I refer to these rules since in certain of the cases decided
in Manitoba it has been held that a garnishing creditor is, by virtue of the
service of a garnishing order, a secured creditor within the meaning of s.
41(1) of the Bankruptcy
[Page 315]
Act, In re Doyle, (a bankrupt), and on
appeal, though, as pointed out by Adamson
C.J.M., the decision did not turn upon that point.
While, in my opinion, it is unnecessary to decide this
question in dealing with the present appeal, I think it should be noted that Ex
parte Joselyne, relied upon in coming to the above
conclusion, dealt with a bankruptcy matter under the Bankruptcy Act 1869, (Imp.).

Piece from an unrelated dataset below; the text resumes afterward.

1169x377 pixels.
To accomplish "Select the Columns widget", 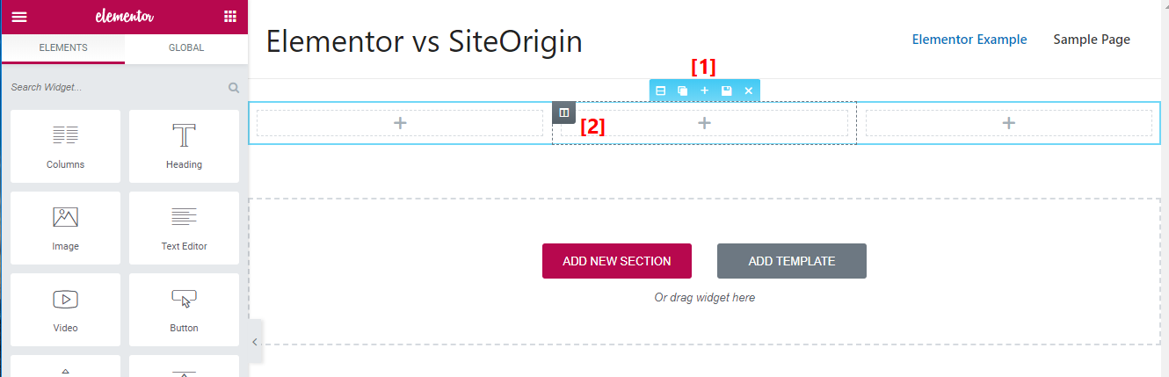I will [x=66, y=146].
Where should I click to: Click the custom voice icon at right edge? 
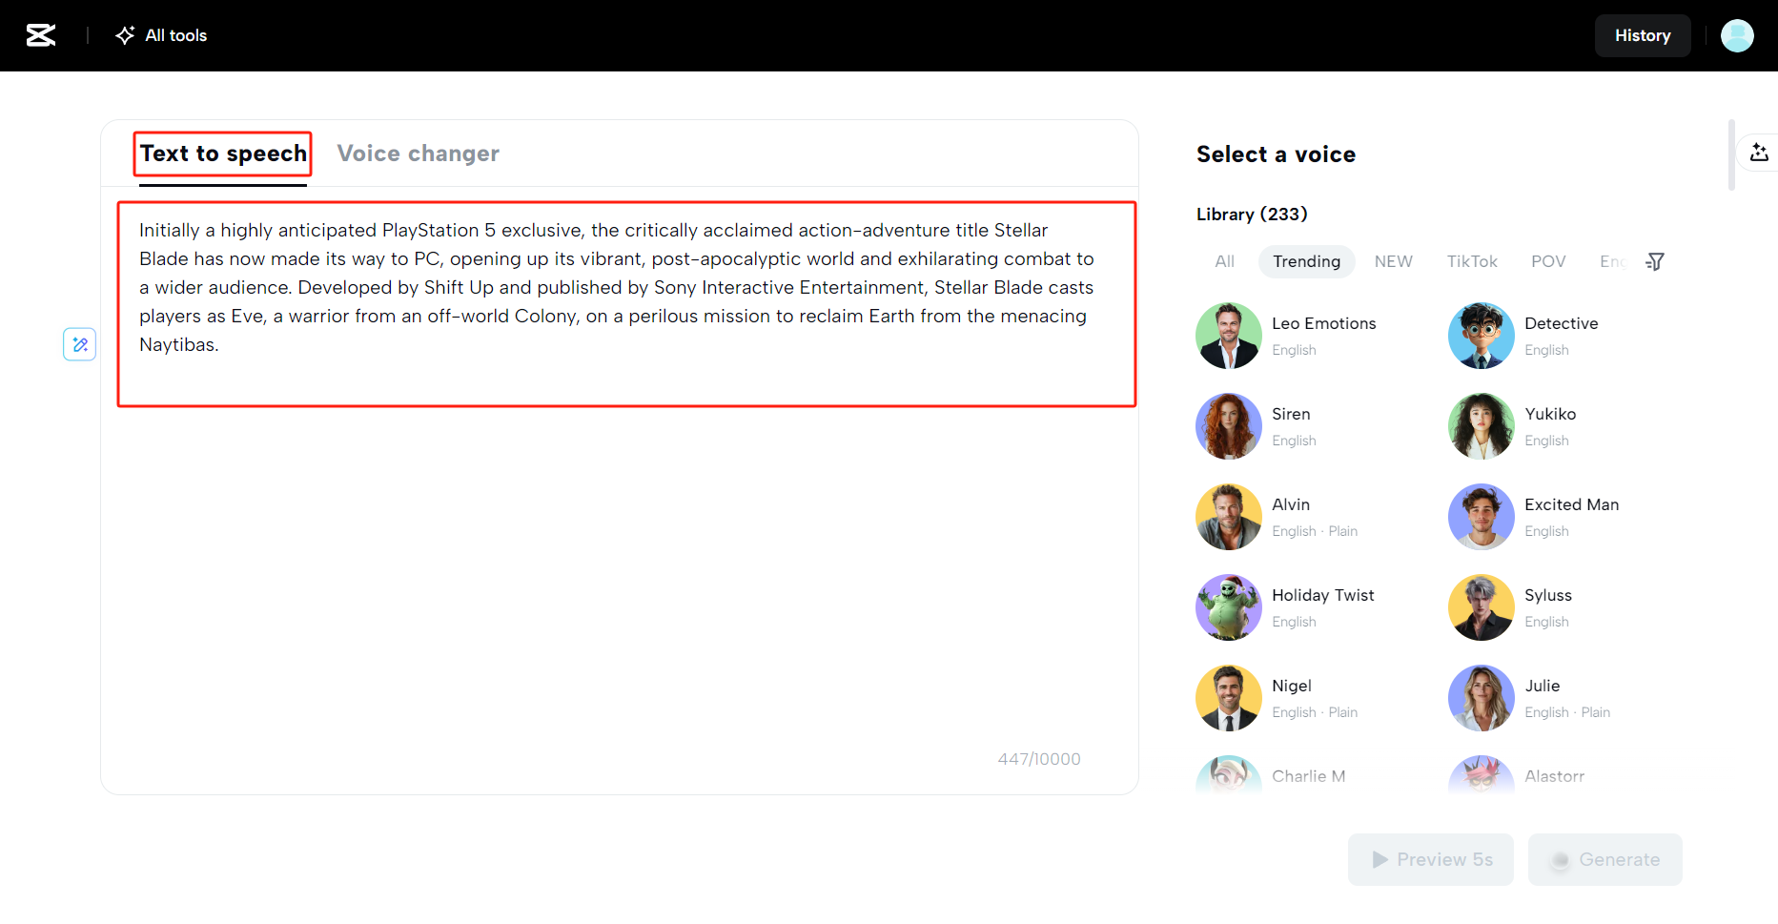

It was there decided that a judgment creditor who before the filing of the
bankruptcy petition had obtained a garnishee order nisi attaching debts
due to the debtor was a secured creditor within the meaning of ss. 12 and 15 of
that Act. Neither in the sections referred to nor elsewhere in the Act of 1869
is there any provision such as that portion of s. 41 which expressly states
that an assignment takes precedence over all judicial or other attachments and
garnishments and, with great respect, I think the decision does not affect the
question to be decided here.
In my opinion, the meaning to be assigned to s. 41, as it
applies to the present case, is plain. In the clearest terms it is provided
that the assignment shall take precedence over a garnishment, except where such
has been completely executed by payment to the creditor or his agent. Here, no
such payment was made. The moneys were paid into court to the credit of the
cause and remain there.
If, as is stated by Farwell L.J. in Galbraith v. Grimshaw,
the service of a garnishing order creates an equitable charge upon the debt in
favour of the garnishing creditor and, if such a charge falls within the
definition of a secured creditor in the Bankruptcy Act, it must be taken
that, since the rights of garnishing creditors have already been dealt with,
they are not included in the expression "the rights of a secured
creditor" in the concluding words of the subsection.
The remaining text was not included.